Excerpted text:
The always entertaining Professor Bunyip – surely Gianna’s first choice for Godfather of the newly arrived Harley – waxes eloquent. In a, “you might get what you wish for,” cautionary tale, about the perils that that might await maritally-inclined poofs, he offers this gem:
“All this talk lately of gay marriage has served as quite the catalyst for contemplation. The first thought, the one that comes most readily to mind, is why any sensible person of whatever persuasion would aspire to a relationship in which one partner is immediately and formally recognised by salesmen at paint stores and furniture emporiums as enjoying the last word on decor and decoration. So, too, with shoes, for if gay marriage is to attain an equal footing with the heterosexual model, then one partner’s collection of brogues and Blundstones will need to be, if the Billabong’s non-metaphoric closets are any indication, greater by a factor of forty.”
I can put his mind at rest. Judicious selection of a gay partner with roughly the same measurements – including footsize – simply doubles the existing wardrobe potential available to both, with no further purchasing required! “Find a live-in boyfriend and double your wardrobe!” as they say in Darlinghurst.
What happens when you spill chilli sauce on your boyfriend’s favourite silk shirt while you are eating at the bistro of an Oxford street pub?
That would test any relationship, IMO.
If your boyfriend is wearing a silk shirt these days he’d be a bit suss, You’d wonder if he’d gone metrosexual on you Dave. Boys in Oxford St these days tend more towards your camo pants, muscle T and buzzcut look :)
At least if your partner’s a bloke you don’t have to contend with the dreaded, un-iron-outable tit-mark when you share shirts. (well, hopefully not…)

Information shown:
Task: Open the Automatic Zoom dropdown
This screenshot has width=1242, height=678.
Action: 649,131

==

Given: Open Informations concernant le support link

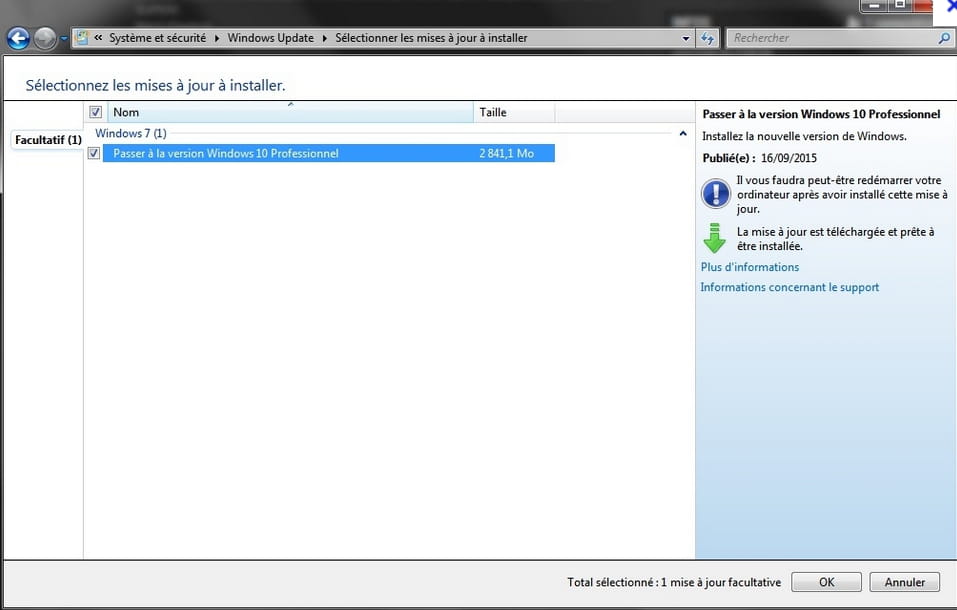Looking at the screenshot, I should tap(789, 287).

...

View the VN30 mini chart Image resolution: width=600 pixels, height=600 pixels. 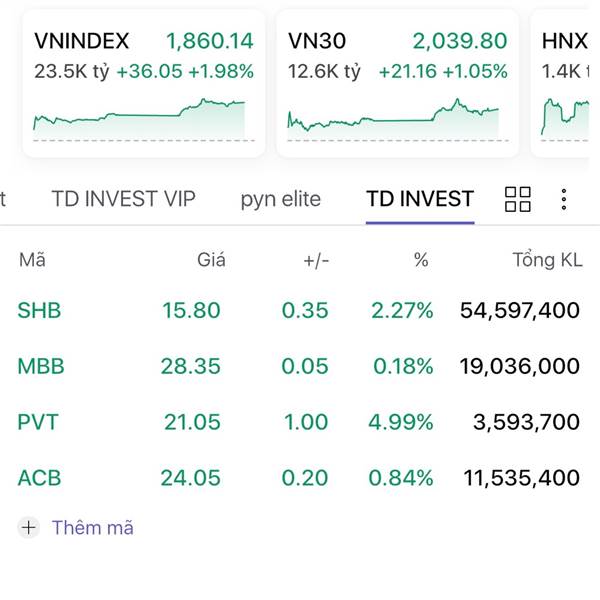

Exercise requirements:
1. Answer these questions about the text on gay marriage and shared wardrobes:
(a) In the quoted passage, by what factor must one partner's shoe collection be greater?
(b) What saying does the writer attribute to Darlinghurst?
(c) In the line beginning "If your boyfriend is wearing a silk shirt," which look do boys in Oxford St tend toward these days?
2. Resume the text on gay marriage and shared wardrobes after its final sentence, keeping its tone.

Answers for this exercise:
1.
(a) Forty.
(b) "Find a live-in boyfriend and double your wardrobe!"
(c) Camo pants, muscle T and buzzcut.

2.
I’ve never had to worry about partners having the last word about painting and decoration. As well as apparently having a deep attraction to Catholic girls named Jenny, I also seem to have an unerring subconscious desire for women who insist that all walls must be painted white. At least it saves on arguments at paint stores, not to mention any need to match colours when repainting. However, since I no longer live with any of them, I’m sorely tempted to try a daring gesture of interior decorating rebellion. I’m going to take a leaf out of the book of that poof on Changing Rooms, and lash out with a rag-rolled plum-coloured feature wall in the bedroom.
“I’m going to take a leaf out of the book of that poof on Changing Rooms, and lash out with a rag-rolled plum-coloured feature wall in the bedroom”
Are proffered viewings of rag-rolled plum-colured feature walls in the bedroom the new millenium equivalent of invitations to check out one’s etchings? Must be a Darwinetrosexual thing.
hmmm – think that should be ‘tit-marks’, or is it ‘tits-mark’ ? Maybe breast-distension ?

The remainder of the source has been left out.